### What the exercise asks
Copy every line of the listing below, keeping all the wording, but raise each click coordinate given in the answers by 144. Leave the other numbers as they are, and omit the pictures.

*****

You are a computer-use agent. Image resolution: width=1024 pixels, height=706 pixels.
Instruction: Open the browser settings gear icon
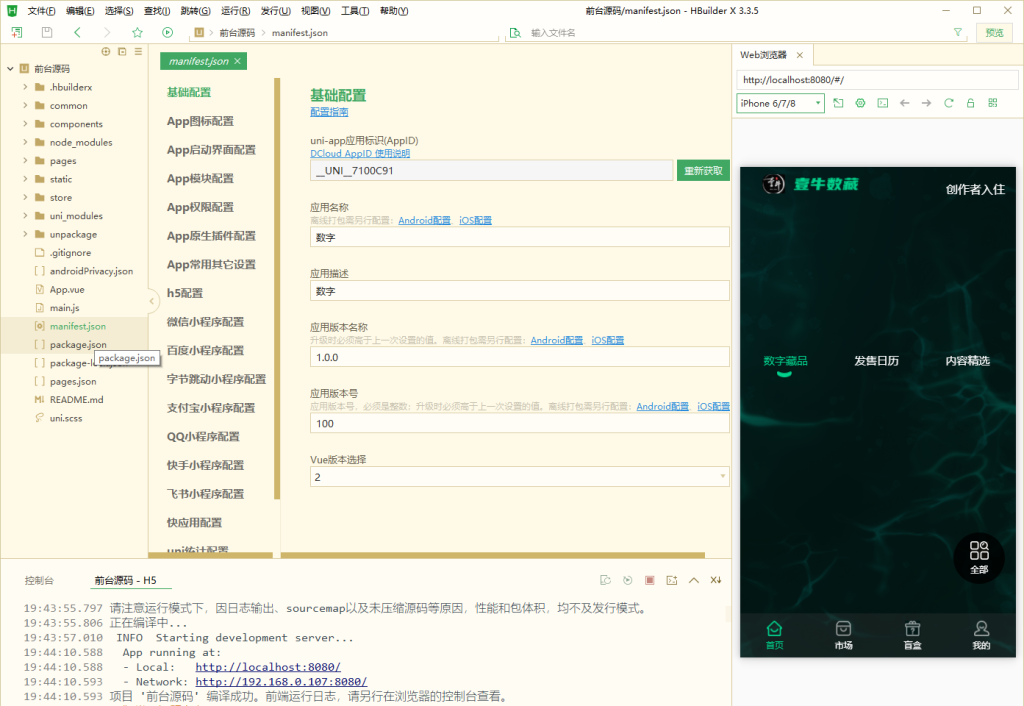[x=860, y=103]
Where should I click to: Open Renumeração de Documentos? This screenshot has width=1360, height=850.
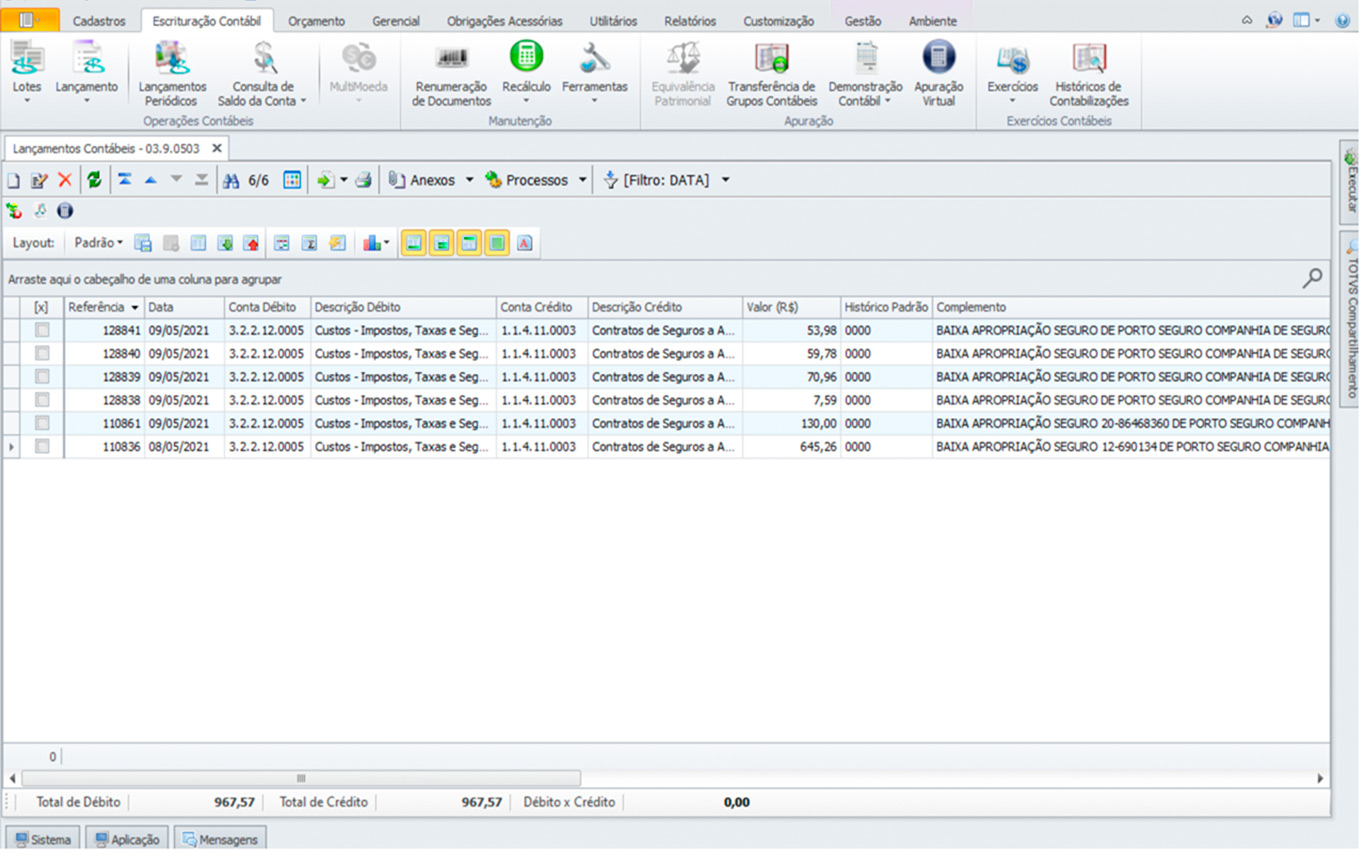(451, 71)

*****

### Result
You are a computer-use agent. Image resolution: width=1024 pixels, height=706 pixels.
Instruction: Open the browser settings gear icon
[x=1004, y=247]
Where should I click to: Open Renumeração de Documentos? This screenshot has width=1360, height=850.
(595, 215)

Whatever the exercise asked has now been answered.